DIFFERENTIAL TUMOR-NECROSIS-FACTOR PRODUCTION BY HUMAN MONOCYTE SUBSETS

The human monocyte (M∅) subset rosetting with anti RH-coated human erythrocytes via high-affinity, 72 kD receptors (FcRI+), contains the PGE2-producing immunosuppressive subpopulation, while the non-rosetting M∅ subset (FcRI-) is the major plasminogen activator-producing and antigen-presenting M∅. This study gives additional evidence for the functional disparity of the FcRI- and FcRI+ M∅ subsets. We are demonstrating that the normal human M∅ subset isolated by rosetting via the FcRI receptor (FcRI+) produces greater quantities of tumor necrosis factor (TNF) than the non-rosetting (FcRI-) M∅. TNF production by the FcRI+ M∅ subset is greater than that of the FcRI- M∅ subset whether secreted (P < .001) or cell-associated (P < .001) TNF is assessed. The rosetting M∅ subset that expresses high densities of FcRI (FcRI+) produced the majority of normal human peripheral blood M∅ TNF whether the stimulation was an interferon gamma (IFNγ) prime followed by MDP or followed by interleukin-2 (IL-2).
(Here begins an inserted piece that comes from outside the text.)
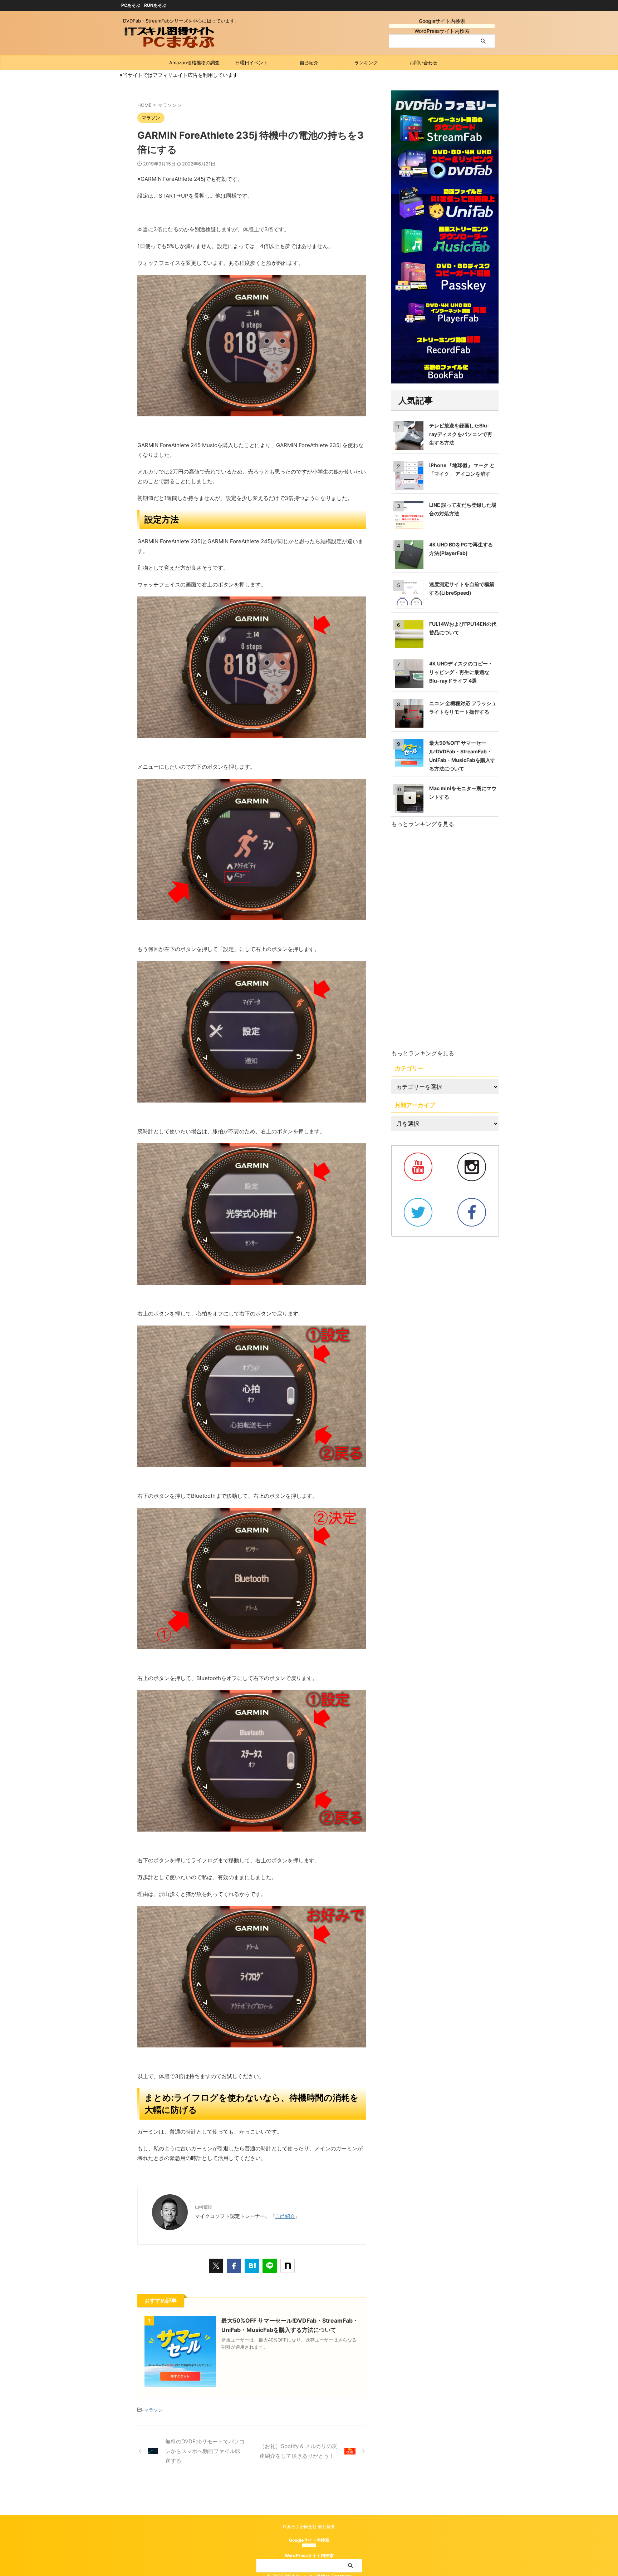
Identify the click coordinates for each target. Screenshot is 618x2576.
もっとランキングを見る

The Fc rosetting technique itself resulted in some TNF induction in the FcRI+ M∅ subset accounting for some of the increased TNF production of this subset. However, increasing the stimulation level of the FcRI very-low-density (FcRI-) M∅ subset did not induce it to produce TNF levels equivalent to the moderately stimulated FcRI+ M∅ subset. These data, therefore, imply that only stimulation through the type I Fcγ receptor can augment or induce TNF activity. The difference in the M∅ subset's TNF response remained even after the FcRI- M∅ subset received a 2.5-fold increase in stimulation with the classical M∅ induction regimen of IFNγ plus bacterial cell wall product. Although stimulation of the FcRI+ M∅ subset via crosslinking of their FcRI receptors might represent a unique TNF stimulation pathway, this stimulation does not occur in the low-density FcRI (FcRI-) M∅ subset, again indicating functional disparity between these subsets. Greater TNF production by the FcRI+ M∅ subset was induced concomitant to elevation of its prostaglandin E2 production. Since both TNF and PGE2 are increased in some patient groups, a pathological shift in the FcRI+ versus FcRI- M∅ ratio in these patients coupled to the functional differences in FcRI+ and FcRI- M∅ subsets could be one mechanism for the development of immunoincompetence.